Reputation: 1
When I use the function to check if element is present in list in python by using element in List. Which searching method is used in the background. ex 2 in [2,3,4,5]
for example in the following code:
list=[2,3,4]
if 2 **in** list:
print(True)
else:
print(False)
Upvotes: 0
Views: 393
Reputation: 721
The in
keyword can be used in different ways, but in this case, it's used to check if something contains something else. According to a documentation page about this, the in
keyword calls __contains__
, i.e.: x in y
is the same as y.__contains__(x)
.
If SomeType.__contains__
is not defined by SomeType
...
...the membership test first tries iteration via
__iter__()
, then the old sequence iteration protocol via__getitem__()
.
This would most likely be in linear time (O(n)
).
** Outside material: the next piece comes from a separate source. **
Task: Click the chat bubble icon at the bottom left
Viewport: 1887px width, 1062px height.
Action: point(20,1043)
I say "most likely" because it depends on those implementations.
The in-built list
type can have elements of different types and is not typically sorted, making binary search impossible (or at least illogical) and therefore, as stated by Green Cloak Guy, the CPython implementation performs the check linearly.
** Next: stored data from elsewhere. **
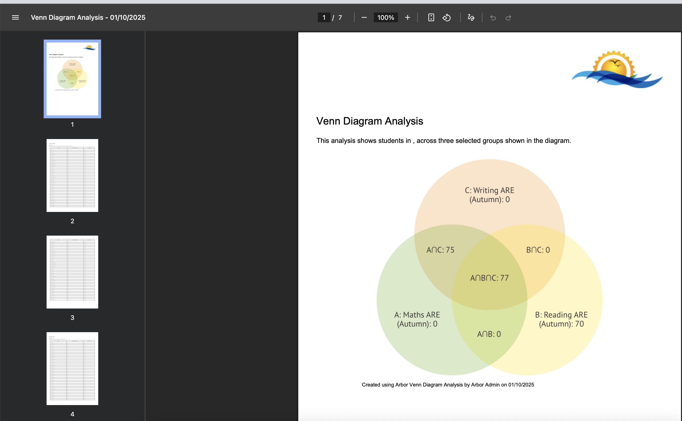
Task: Select page 1 thumbnail
Action: pyautogui.click(x=72, y=79)
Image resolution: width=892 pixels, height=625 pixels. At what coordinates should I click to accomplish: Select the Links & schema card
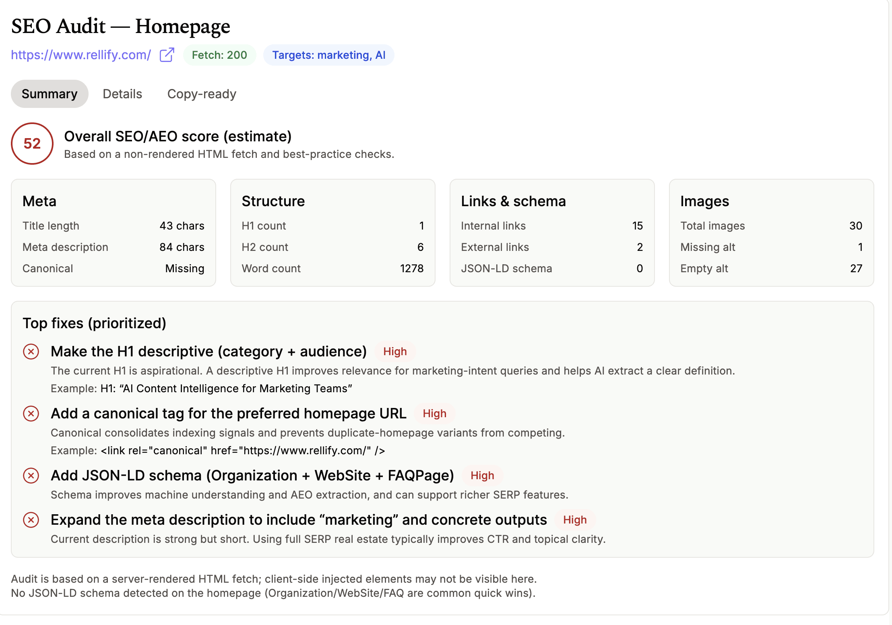pos(552,233)
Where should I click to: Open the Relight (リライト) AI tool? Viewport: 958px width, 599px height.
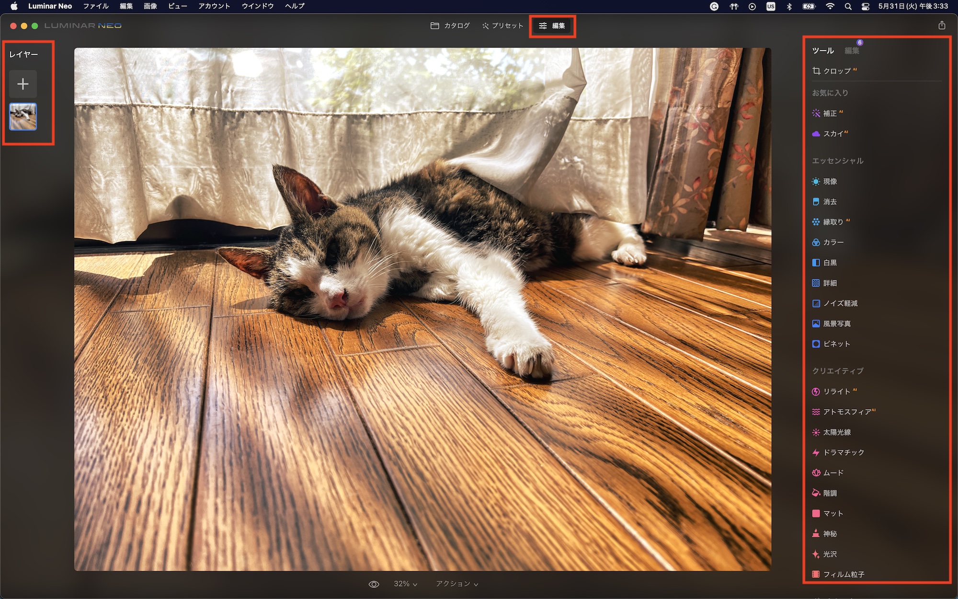pyautogui.click(x=836, y=392)
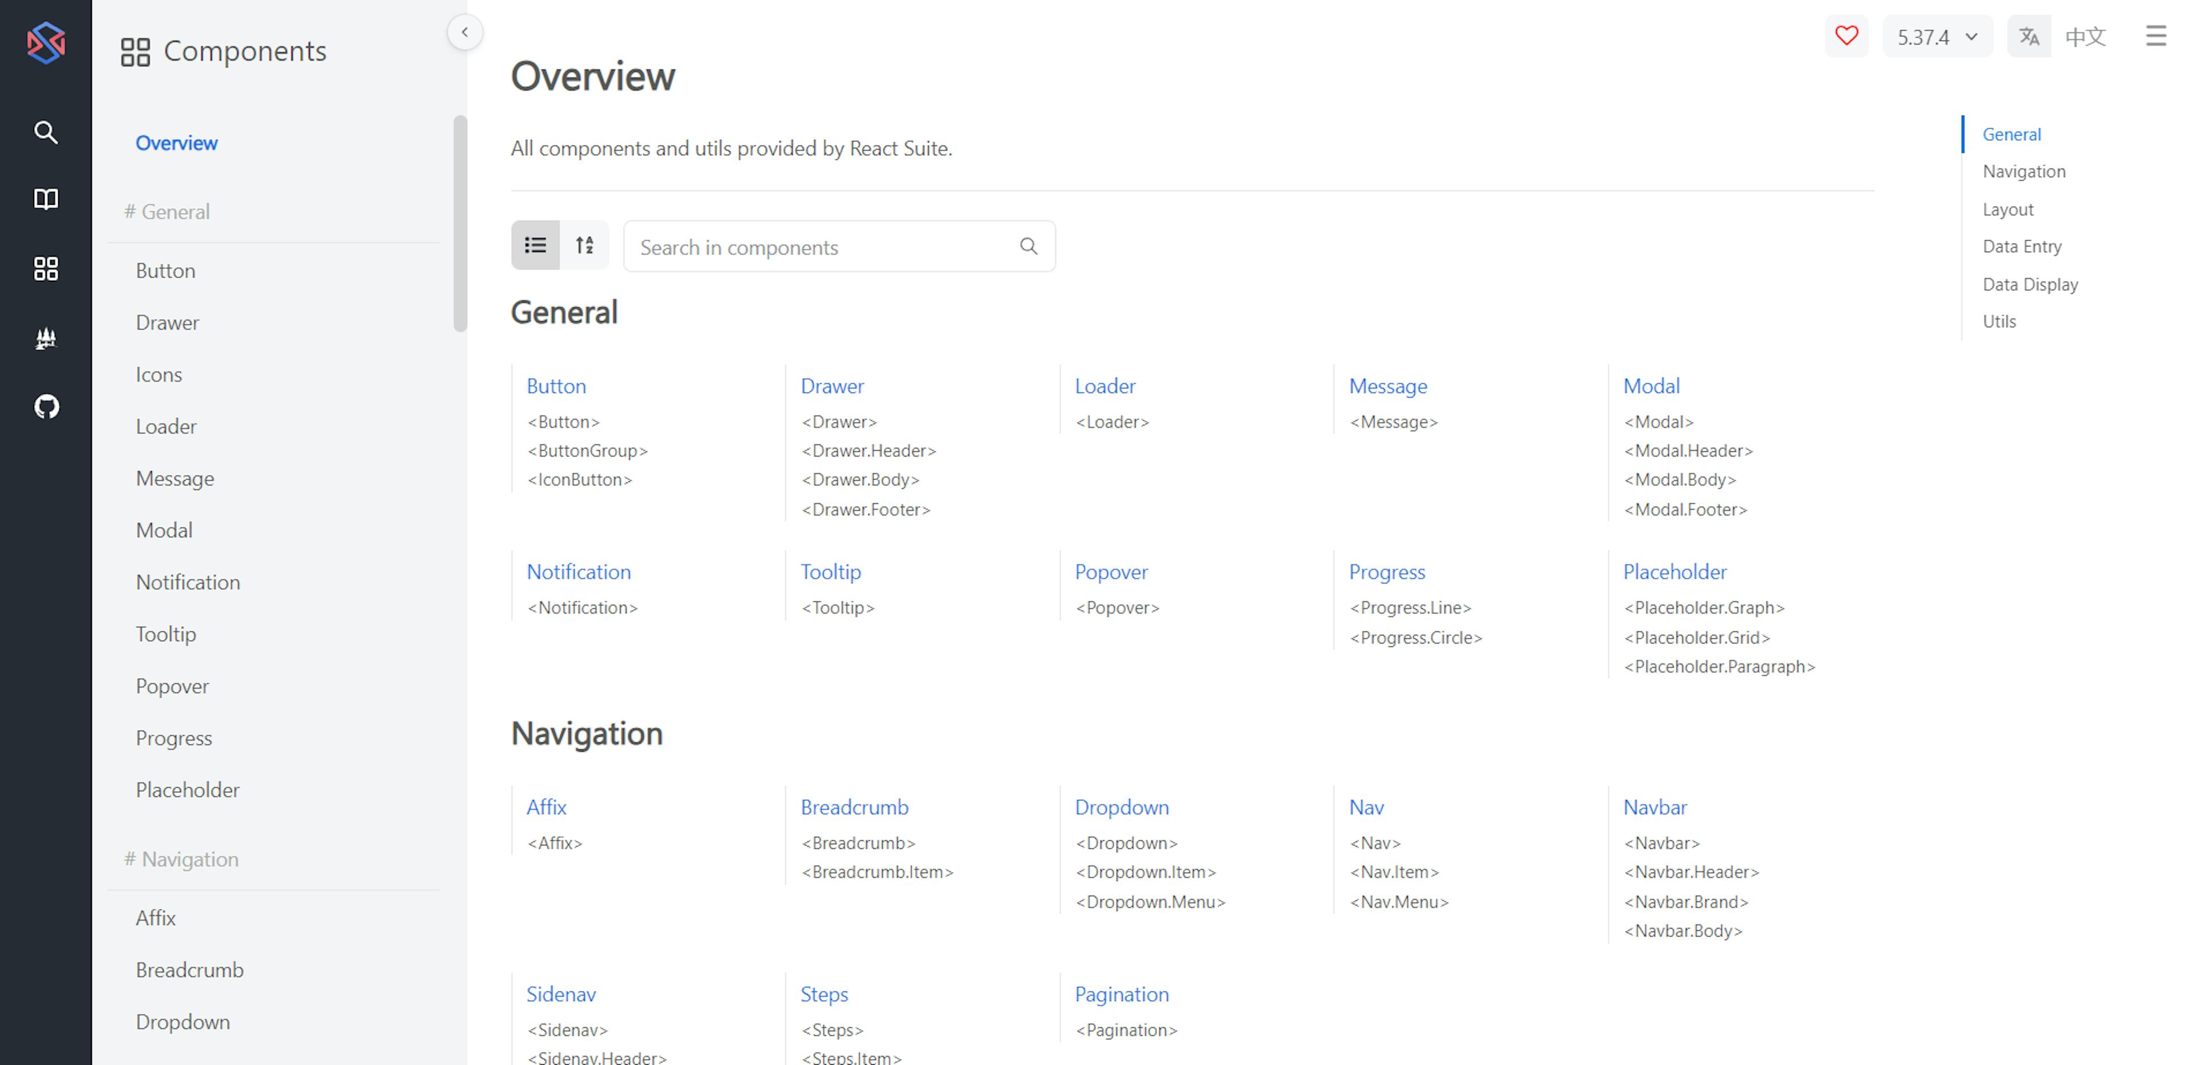Switch to category list view toggle
This screenshot has width=2191, height=1065.
point(535,246)
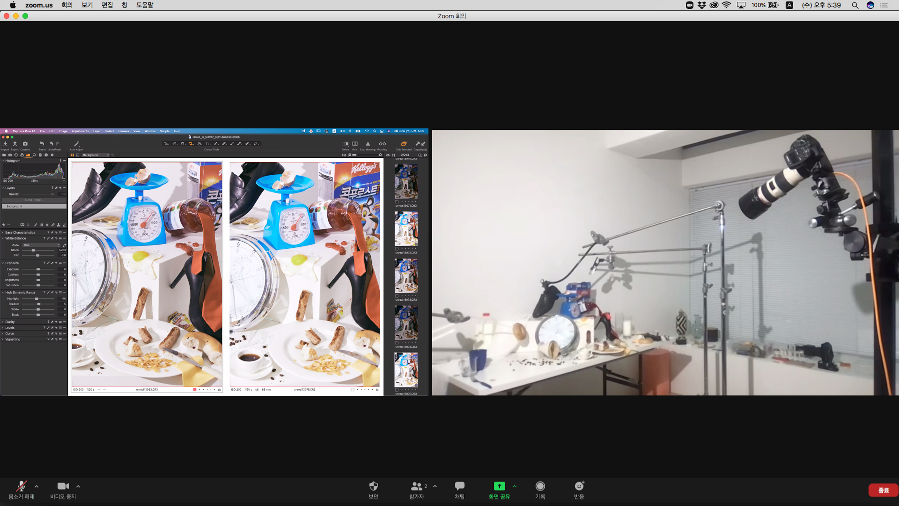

To answer the question in one term, it would be: "Linear Search."
Upvotes: 2
Reputation: 24691
Here's the code for the implemention in cpython:
static int
list_contains(PyListObject *a, PyObject *el)
{
Py_ssize_t i;
int cmp;
for (i = 0, cmp = 0 ; cmp == 0 && i < Py_SIZE(a); ++i)
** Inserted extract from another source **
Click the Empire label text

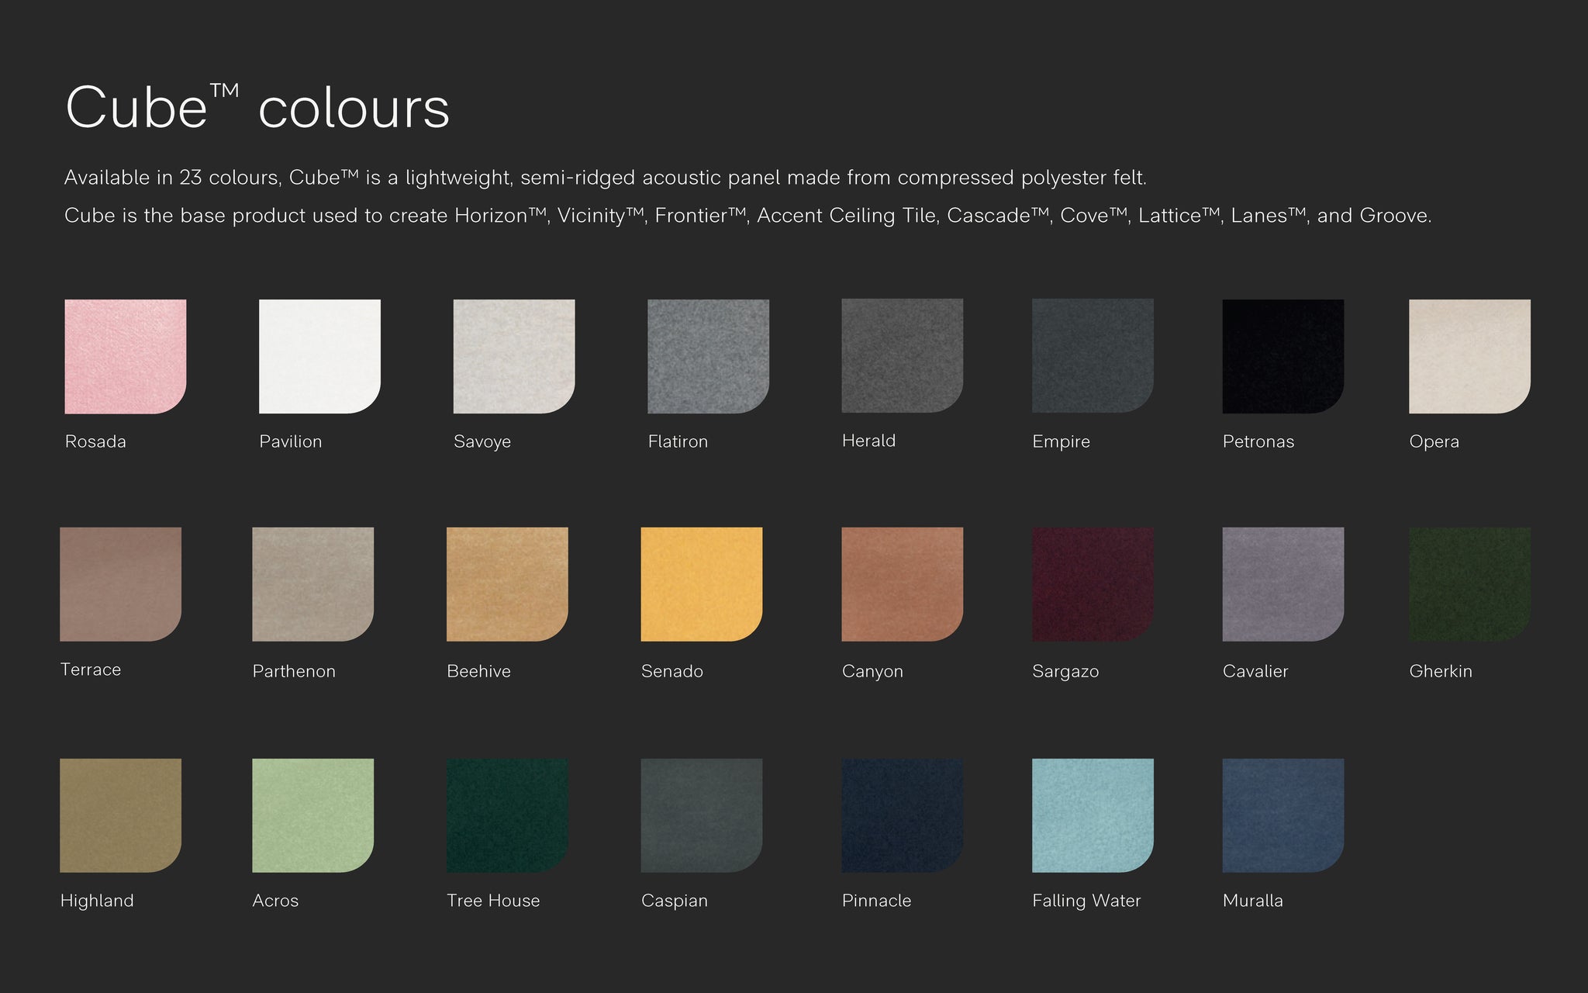pos(1061,441)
cmp = PyObject_RichCompareBool(el, PyList_GET_ITEM(a, i),
Py_EQ);
return cmp;
}
So as you can see, it's literally just walking through the list from front to back until the requisite element is found. The simplest possible algorithm for something like this. This checks out with the time complexity guide, which says that x in list
has O(n)
complexity.
Dicts and sets use a wholly different algorithm, because they're hash tables, a completely different data structure. Said different algorithm is almost always more efficient. If you're curious, you can also look at the source codes for sets and dicts respectively (the latter is much more complicated than the former, it looks like).